FA Adam Winslow, Ujahn Davisson, Bill Coe 5/30/2010.
CREATED 
UPDATED 

Description

Bring a daisy to facilitate rapping off the crowded top of The Old Witch. 20 some draws, include at least 5 or more longer 22" over the shoulder sized slings to tie off knobs at the end of pitch 1. - Pitch one: 100' 11 bolts 5.9. Start to the right of the reading room overhang, just left of the Excalibur and the mossy chimney on the Old Witch Buttress. Clip a high first bolt and head straight up the buttress to just below the obvious chimney you can see from the ground. Straight up is Bewitched Direct, the traditional route traverses rightwards into that marvelous and fun chimney and clip the 2 bolts that protect the chimney which might have to be looked for as they are located more towards the outside of the chimney so that any falls are more outwards and cleaner.

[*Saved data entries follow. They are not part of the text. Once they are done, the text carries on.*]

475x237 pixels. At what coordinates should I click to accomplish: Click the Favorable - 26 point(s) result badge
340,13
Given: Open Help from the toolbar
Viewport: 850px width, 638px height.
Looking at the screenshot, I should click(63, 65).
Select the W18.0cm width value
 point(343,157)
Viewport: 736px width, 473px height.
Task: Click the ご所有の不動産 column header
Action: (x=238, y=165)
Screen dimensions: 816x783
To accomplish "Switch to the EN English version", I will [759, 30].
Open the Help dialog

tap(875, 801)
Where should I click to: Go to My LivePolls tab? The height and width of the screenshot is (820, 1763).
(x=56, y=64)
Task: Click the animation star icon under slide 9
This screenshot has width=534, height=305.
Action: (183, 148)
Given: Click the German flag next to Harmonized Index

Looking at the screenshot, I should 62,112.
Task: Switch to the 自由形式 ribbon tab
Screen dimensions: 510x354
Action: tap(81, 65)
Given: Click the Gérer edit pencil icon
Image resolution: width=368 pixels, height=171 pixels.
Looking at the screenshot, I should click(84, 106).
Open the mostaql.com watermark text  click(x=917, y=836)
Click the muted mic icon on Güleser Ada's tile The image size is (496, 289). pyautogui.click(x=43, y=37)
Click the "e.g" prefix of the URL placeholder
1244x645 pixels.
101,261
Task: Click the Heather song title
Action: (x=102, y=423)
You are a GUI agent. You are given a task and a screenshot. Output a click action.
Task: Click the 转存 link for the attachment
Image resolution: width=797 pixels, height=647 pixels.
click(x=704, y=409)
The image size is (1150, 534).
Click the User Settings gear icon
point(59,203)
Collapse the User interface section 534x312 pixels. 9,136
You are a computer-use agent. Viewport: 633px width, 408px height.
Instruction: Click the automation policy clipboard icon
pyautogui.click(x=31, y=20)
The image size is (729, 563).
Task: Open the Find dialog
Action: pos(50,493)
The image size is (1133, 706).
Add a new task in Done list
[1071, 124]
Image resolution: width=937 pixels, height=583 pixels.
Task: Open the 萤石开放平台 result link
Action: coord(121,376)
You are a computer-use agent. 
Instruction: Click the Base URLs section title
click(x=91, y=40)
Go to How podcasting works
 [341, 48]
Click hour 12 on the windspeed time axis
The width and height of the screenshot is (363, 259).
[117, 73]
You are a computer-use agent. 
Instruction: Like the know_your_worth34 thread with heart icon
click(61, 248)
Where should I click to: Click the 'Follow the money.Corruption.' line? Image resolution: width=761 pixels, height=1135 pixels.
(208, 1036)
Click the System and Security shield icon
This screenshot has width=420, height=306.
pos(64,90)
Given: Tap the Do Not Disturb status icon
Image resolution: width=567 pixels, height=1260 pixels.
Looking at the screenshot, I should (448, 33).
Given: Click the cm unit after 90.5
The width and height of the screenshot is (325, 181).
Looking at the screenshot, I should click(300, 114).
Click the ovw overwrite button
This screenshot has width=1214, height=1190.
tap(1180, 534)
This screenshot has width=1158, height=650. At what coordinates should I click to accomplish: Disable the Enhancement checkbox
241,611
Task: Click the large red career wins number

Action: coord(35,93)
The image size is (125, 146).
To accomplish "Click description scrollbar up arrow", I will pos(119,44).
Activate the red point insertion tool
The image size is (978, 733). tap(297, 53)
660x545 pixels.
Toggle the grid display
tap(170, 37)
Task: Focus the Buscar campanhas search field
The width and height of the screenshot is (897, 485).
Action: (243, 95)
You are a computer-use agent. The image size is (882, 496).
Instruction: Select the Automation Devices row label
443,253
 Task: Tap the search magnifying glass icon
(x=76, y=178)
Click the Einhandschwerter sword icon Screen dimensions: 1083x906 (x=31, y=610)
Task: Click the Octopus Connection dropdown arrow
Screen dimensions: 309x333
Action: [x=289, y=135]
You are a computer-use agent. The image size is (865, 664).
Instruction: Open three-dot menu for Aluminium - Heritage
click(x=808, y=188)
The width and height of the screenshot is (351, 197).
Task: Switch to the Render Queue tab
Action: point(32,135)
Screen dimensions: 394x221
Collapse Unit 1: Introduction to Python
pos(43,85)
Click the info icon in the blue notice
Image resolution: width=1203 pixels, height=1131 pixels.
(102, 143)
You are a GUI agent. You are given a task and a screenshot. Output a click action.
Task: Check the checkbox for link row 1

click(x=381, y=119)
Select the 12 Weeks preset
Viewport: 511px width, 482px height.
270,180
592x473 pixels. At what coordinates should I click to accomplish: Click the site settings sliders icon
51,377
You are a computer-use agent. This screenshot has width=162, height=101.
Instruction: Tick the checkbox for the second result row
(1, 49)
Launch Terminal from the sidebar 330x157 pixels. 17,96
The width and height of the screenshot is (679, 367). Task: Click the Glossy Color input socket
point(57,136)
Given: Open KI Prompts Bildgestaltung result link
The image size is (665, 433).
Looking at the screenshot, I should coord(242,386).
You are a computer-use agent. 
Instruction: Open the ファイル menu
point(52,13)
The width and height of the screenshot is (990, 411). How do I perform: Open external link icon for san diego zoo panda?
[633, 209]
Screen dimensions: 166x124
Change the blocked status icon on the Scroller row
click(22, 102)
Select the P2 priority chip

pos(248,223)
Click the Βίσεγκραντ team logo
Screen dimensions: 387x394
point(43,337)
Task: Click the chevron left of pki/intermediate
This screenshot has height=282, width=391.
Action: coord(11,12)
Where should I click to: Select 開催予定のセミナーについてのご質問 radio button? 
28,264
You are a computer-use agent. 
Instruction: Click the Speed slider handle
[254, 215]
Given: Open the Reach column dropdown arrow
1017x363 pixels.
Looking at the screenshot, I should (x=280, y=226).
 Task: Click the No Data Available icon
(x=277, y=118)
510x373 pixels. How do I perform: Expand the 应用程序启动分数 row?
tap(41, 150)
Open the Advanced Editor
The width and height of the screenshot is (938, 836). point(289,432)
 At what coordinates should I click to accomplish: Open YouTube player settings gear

After about 12-15' of stemming (the outside) or chimneying (getting sucked to the inside), work back left out of the chimney to the main face and a semi-hanging belay 2 bolt anchor. Pitch 2 160' 5.9-10a and 19 bolts. Follow the bolts up pitch 2 straight up, basically staying slightly to the right of the buttress while still keeping to the left of the chimney to another 2 bolt belay. Pitch 3: 75' and 9 bolts, 5.6 finishing to the top of the fantastic summit pinnacle! 4 single rope rappels on Fixe stainless carabiner style anchors to the ground. The first drops into the notch between the pinnacle and the main wall and is visible slightly to climbers left once your feet touch ground on the notch. This marks the start of the Salathe Highway route. It goes without saying that the top of this pinnacle might be one of the worst places in Oregon to accidentally drop your rope while fiddling with the rappel setup. After the first rap down to the notch between The Old Witch and main wall, rappel straight down Trench Warfare to the ground.